礼拝宣教 聖書 マタイ28章16-20節
この箇所は復活の主イエスが弟子たちを世にお遣わしになるに当り語られた「大宣教命令」として知られているところです。
主イエスの復活後、弟子たちは「ガリラヤへ行きなさい」とのみ声に聞き従い、主イエスが指示された山に登りました。この山がどこの山か明記されていませんが、かつて主イエスが弟子たちを集めて「山の上で説教」をなさった山とも言われております。
その時弟子たちは主イエスを「自分たちの師・先生」としてお話を聞いたのでありますが。しかし今日のこの場面で復活された主イエスと再会した弟子たちは、主イエスのお姿に神の栄光を仰ぎ見て、御前に平伏したのです。この山は主イエスが最初に礼拝された場所となったのです。
興味深いのは、その11人の弟子の中に「疑う者もいた」と記されていることです。
弟子たちは皆イエスさまを見捨て逃げました。その十字架刑と死に対するあまりに深い失望感が復活の主イエスをその目で見ても、なお疑いと戸惑いを引き起こさせていたのではないでしょうか。
マルコ福音書の主の復活に関する記事では、弟子の「11人が食事をしているとき、イエスが現れ、その不信仰とかたくなな心をおとがめになった。彼らが復活されたイエスを見た人々の言うことを、信じなかったからである」と記されております。
しかしこのマタイの福音書では、主イエスは疑う弟子たちのことを「ご存じのうえで」、その彼らに自ら近寄って来ておられるのです。しかも主イエスは弟子たちをそのあるがままの状態で受け入れ、福音宣教の働きへと招かれるのであります。
「教会の使命」
さて、今日のところで主イエスは次のように弟子たちにお命じになります。
「わたしは天と地の一切の権能を授かっている。だから、あなたがたは行って、すべての民をわたしの弟子にしなさい。彼らに父と子と聖霊の名によってバプテスマを授け、あなたがたに命じておいたことをすべて守るように教えなさい。」
ここにはまず、復活の主イエスが「天と地の一切の権能を授かっている」お方であることが宣言されています。それは、主イエスがこの地上の歩みにおいて御父である神のご計画、すなわち十字架の死に至るまで完全に従い通された、そのことによってもたらされた権能であります。

提示データ:
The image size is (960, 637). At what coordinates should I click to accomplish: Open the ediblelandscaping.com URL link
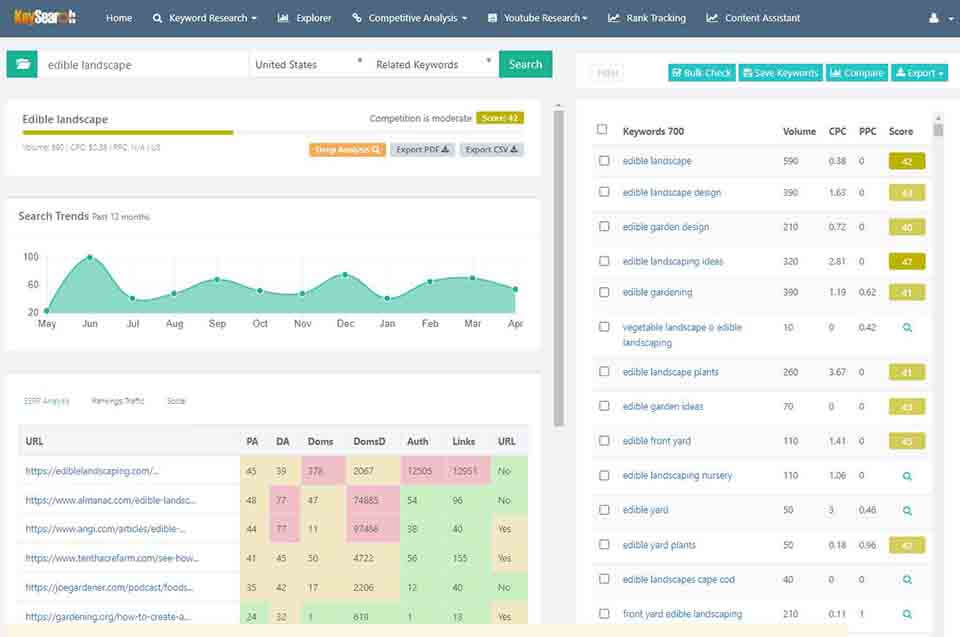click(x=92, y=470)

課題: この礼拝宣教では、マタイ28章16-20節の箇所は何として知られていると述べられていますか。

解答例: 復活の主イエスが弟子たちを世に遣わすに当たって語られた「大宣教命令」として知られています。